Task item: Once you find the line with "You are a GUI" in the data below, transcribe exactly each line from there to the line with "Task: Open the shopping cart icon", inclusive, and nothing else. Drop the pictures.
------
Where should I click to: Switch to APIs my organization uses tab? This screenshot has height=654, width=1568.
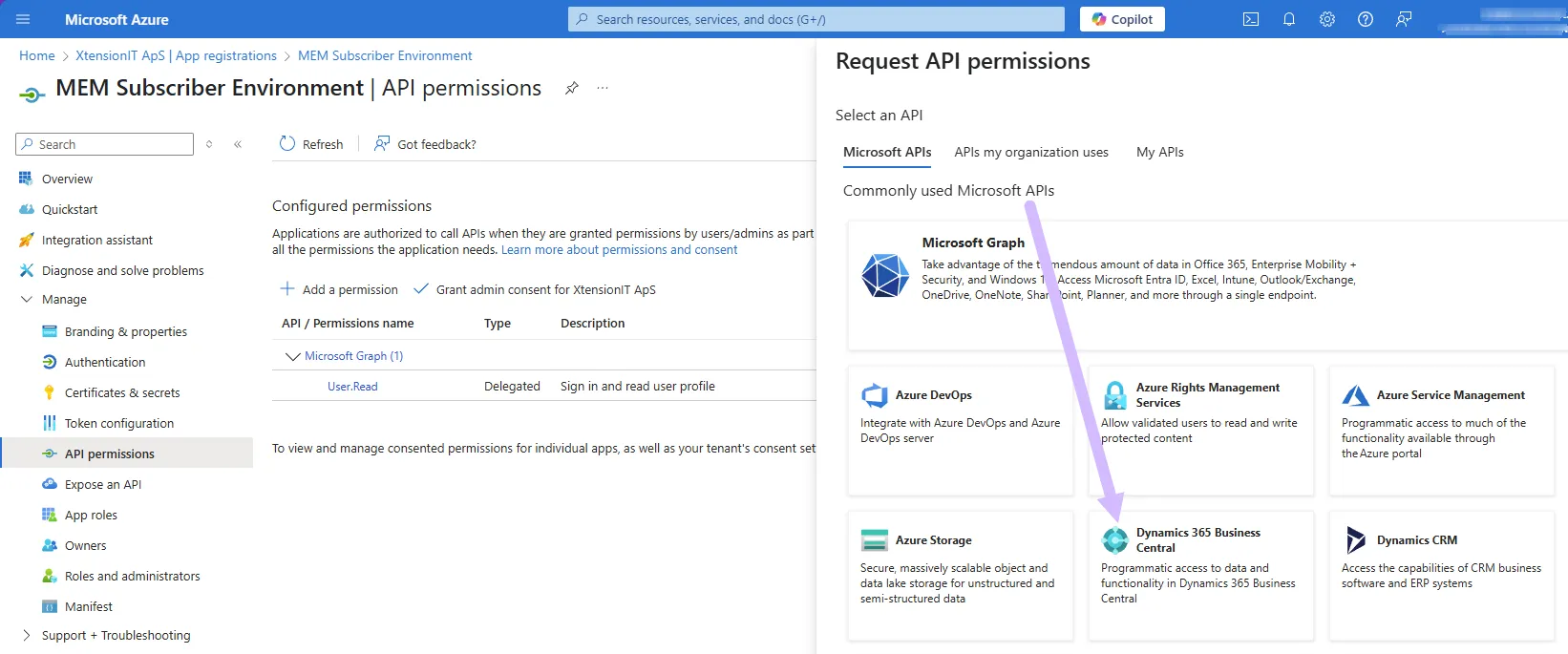1030,152
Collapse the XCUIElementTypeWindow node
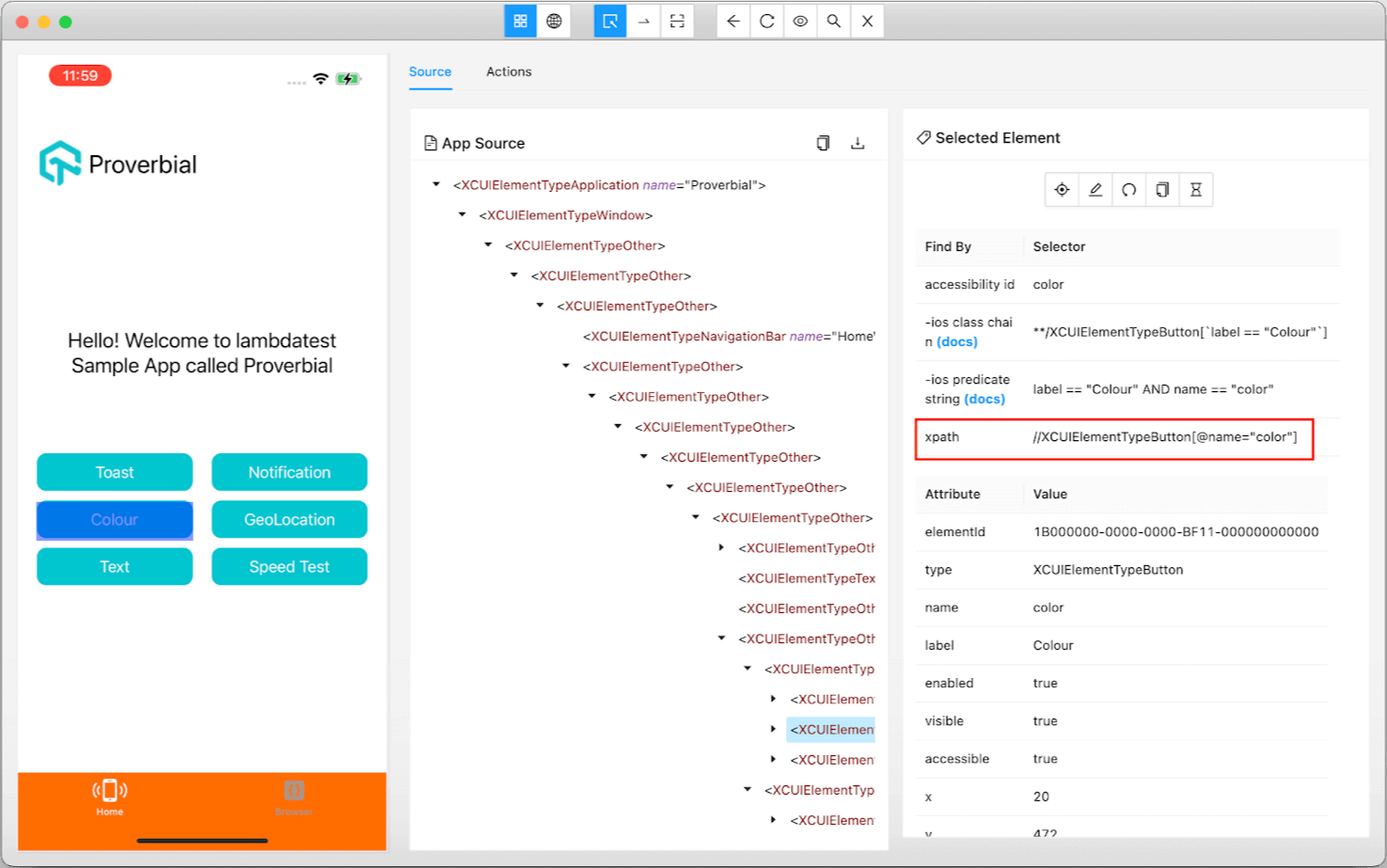The width and height of the screenshot is (1387, 868). tap(461, 214)
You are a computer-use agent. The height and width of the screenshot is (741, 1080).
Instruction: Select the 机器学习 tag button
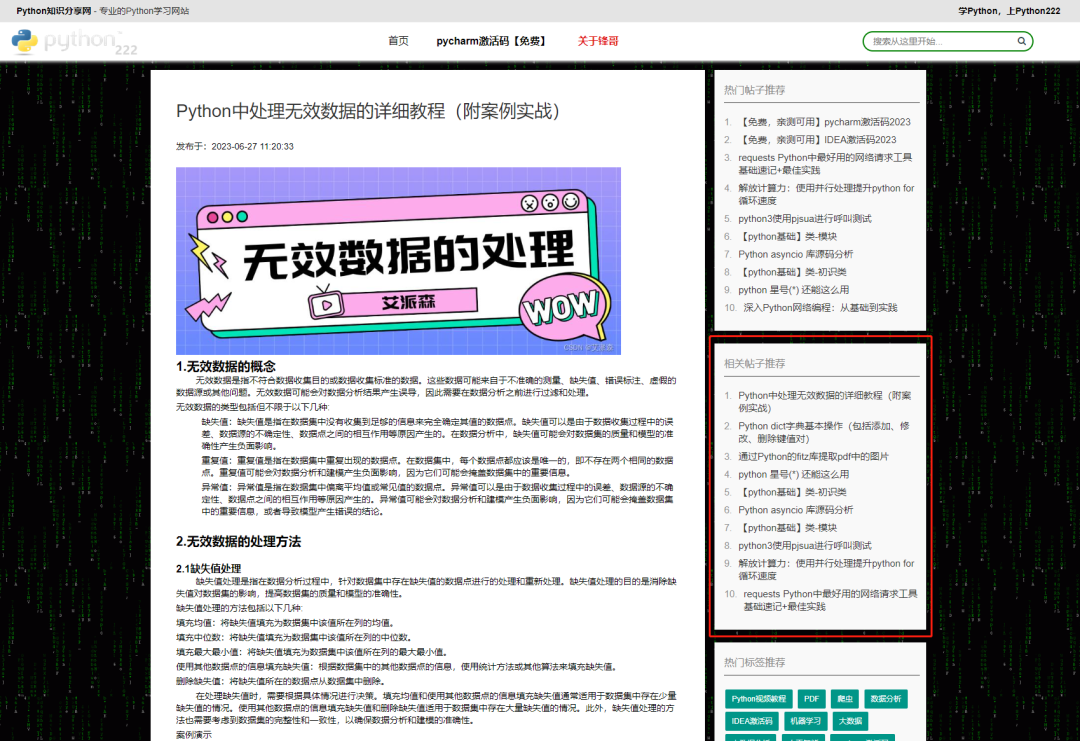pos(806,720)
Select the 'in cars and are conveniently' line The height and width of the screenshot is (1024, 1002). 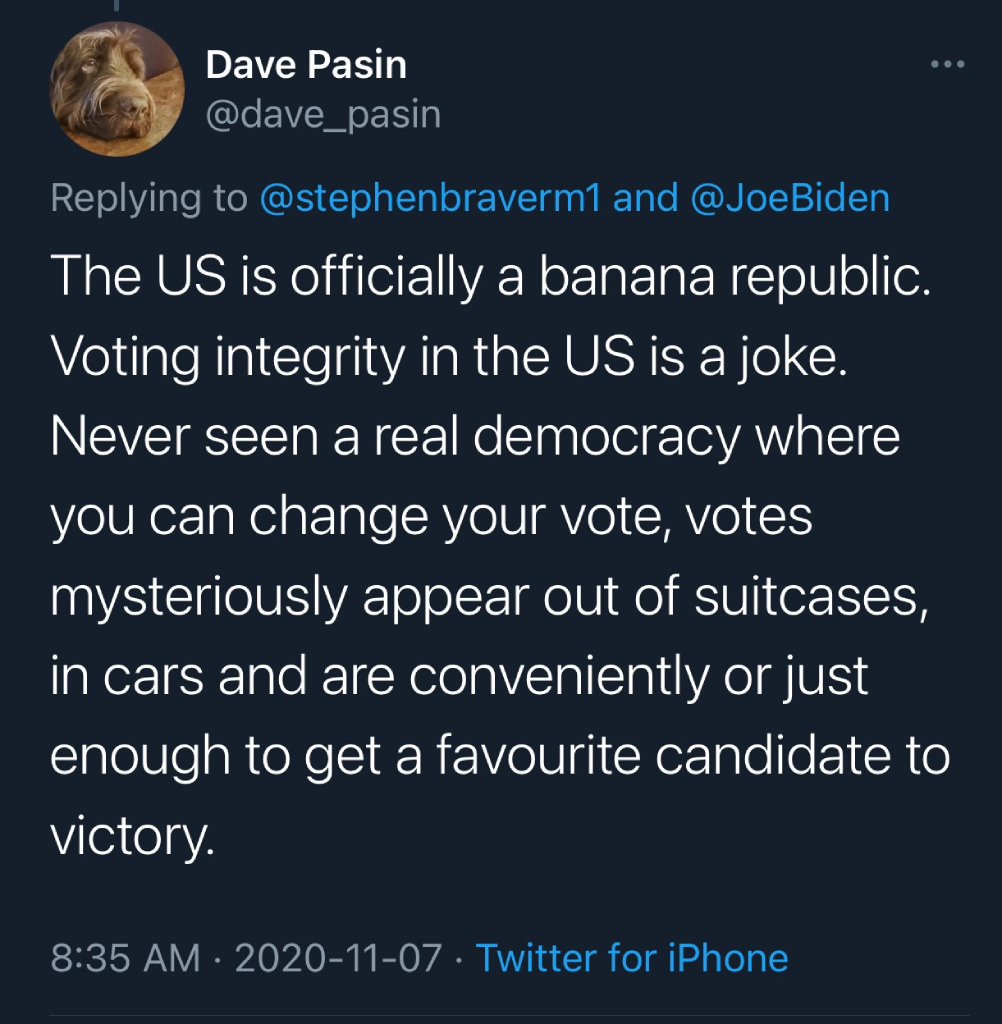[x=459, y=676]
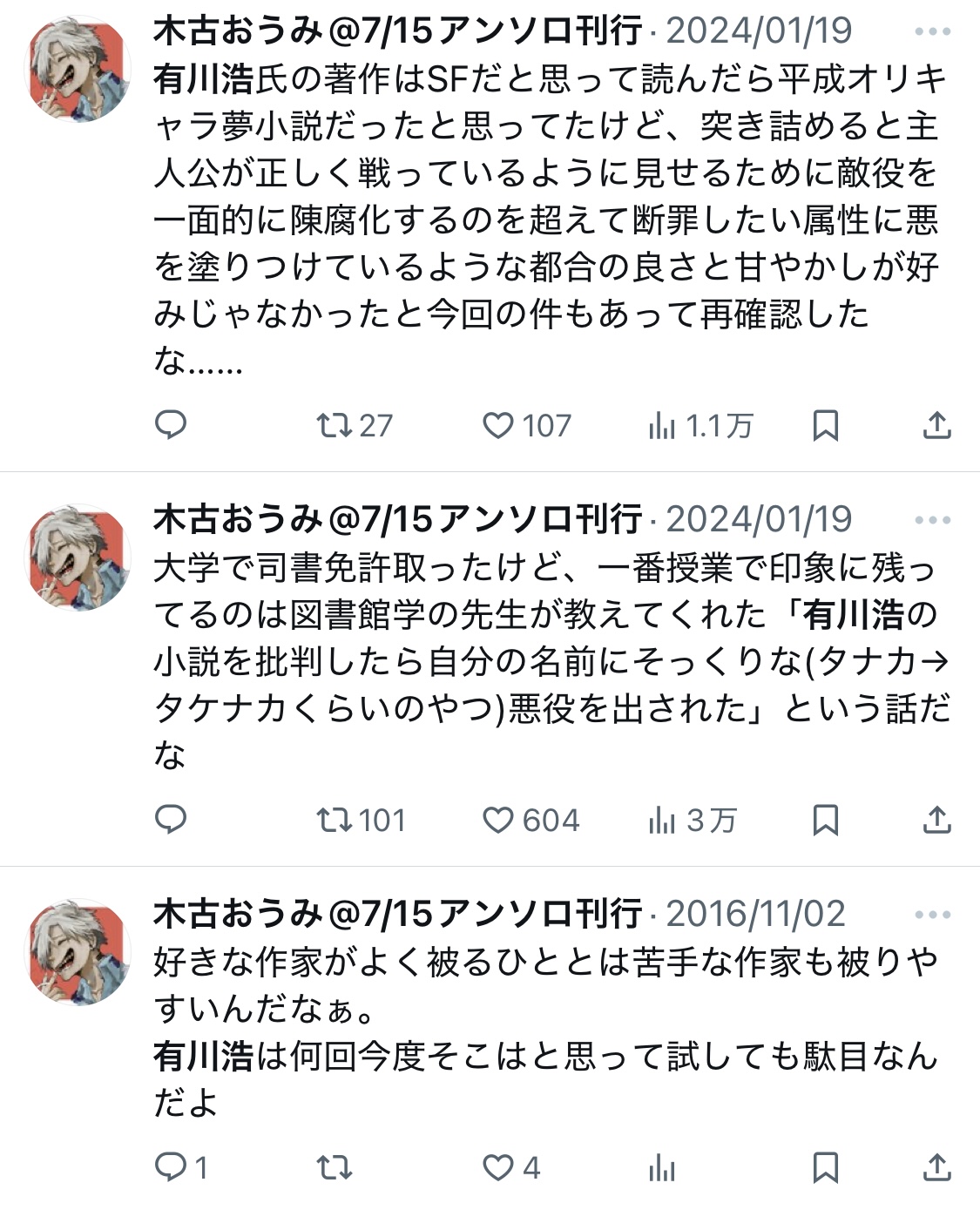This screenshot has width=980, height=1230.
Task: Open the username link on the second tweet
Action: point(397,519)
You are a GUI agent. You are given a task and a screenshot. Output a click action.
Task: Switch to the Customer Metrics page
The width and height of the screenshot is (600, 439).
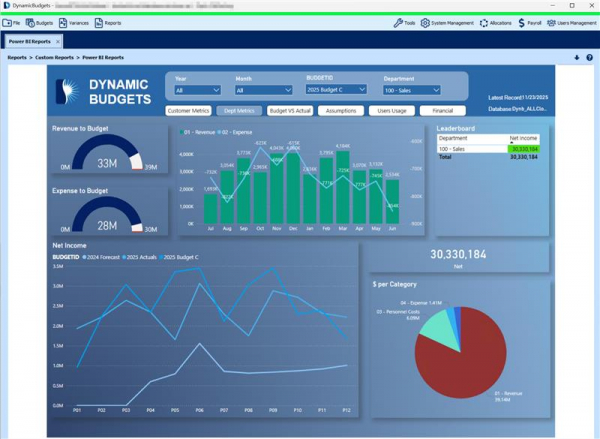pyautogui.click(x=188, y=111)
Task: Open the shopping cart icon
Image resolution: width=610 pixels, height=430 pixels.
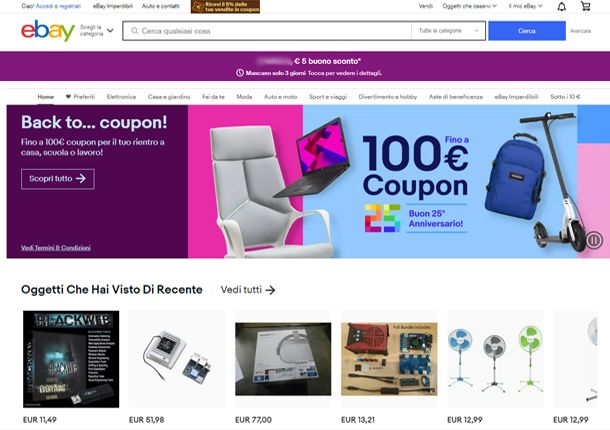Action: (x=585, y=6)
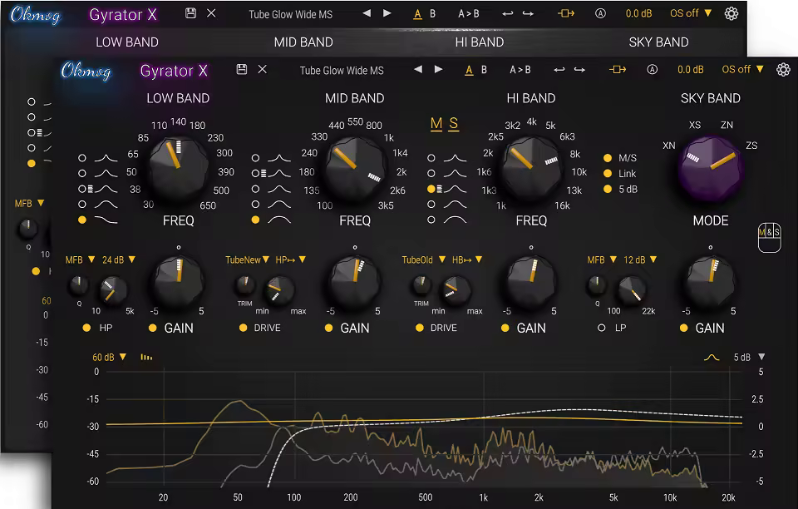Viewport: 798px width, 509px height.
Task: Copy A to B with A>B button in front window
Action: pos(520,70)
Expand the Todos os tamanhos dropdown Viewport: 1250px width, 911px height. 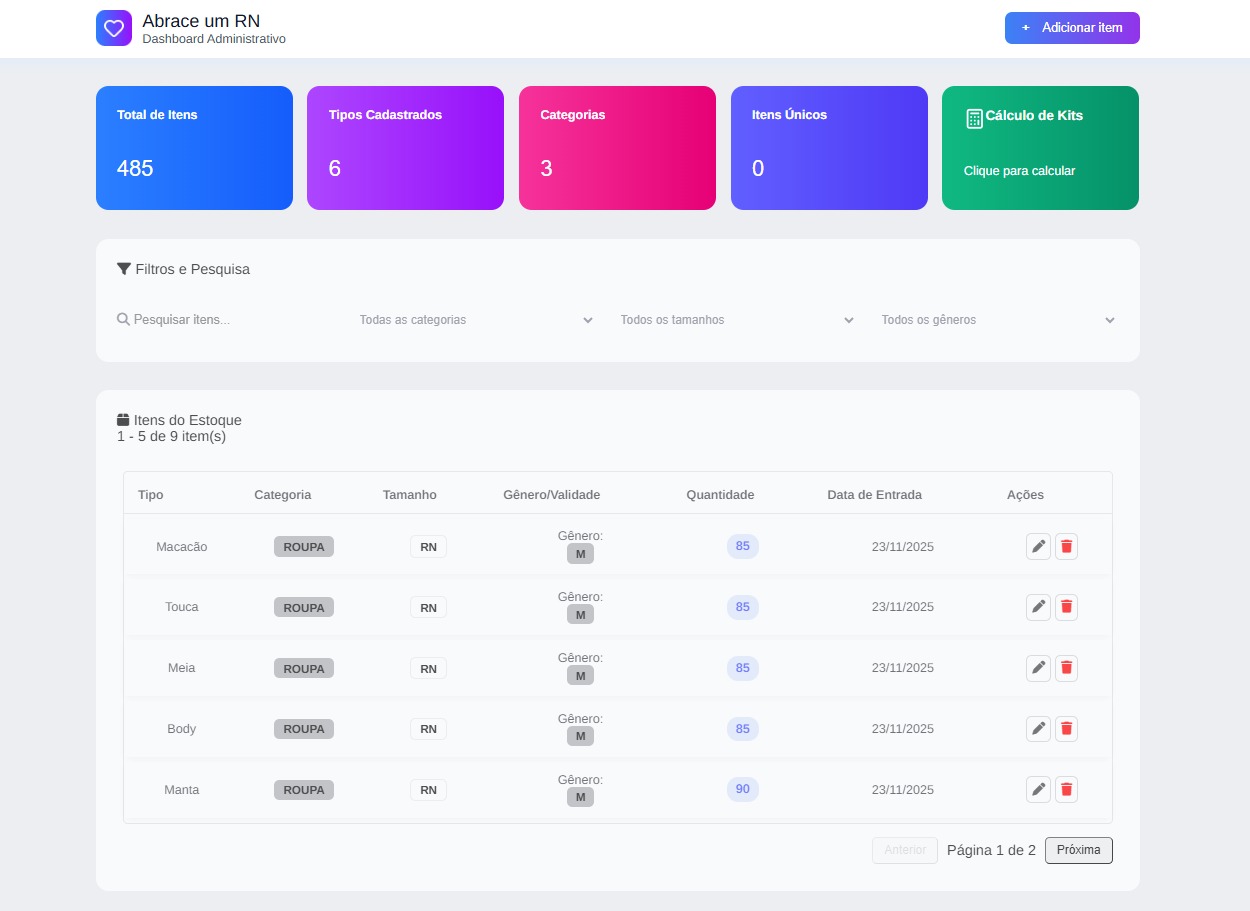click(737, 320)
------
Response area:
You are a GUI agent. You are given a task and a screenshot. Output a click action.
Task: Switch to the Customer Metrics page
The width and height of the screenshot is (600, 439).
pyautogui.click(x=188, y=111)
Task: Open the shopping cart icon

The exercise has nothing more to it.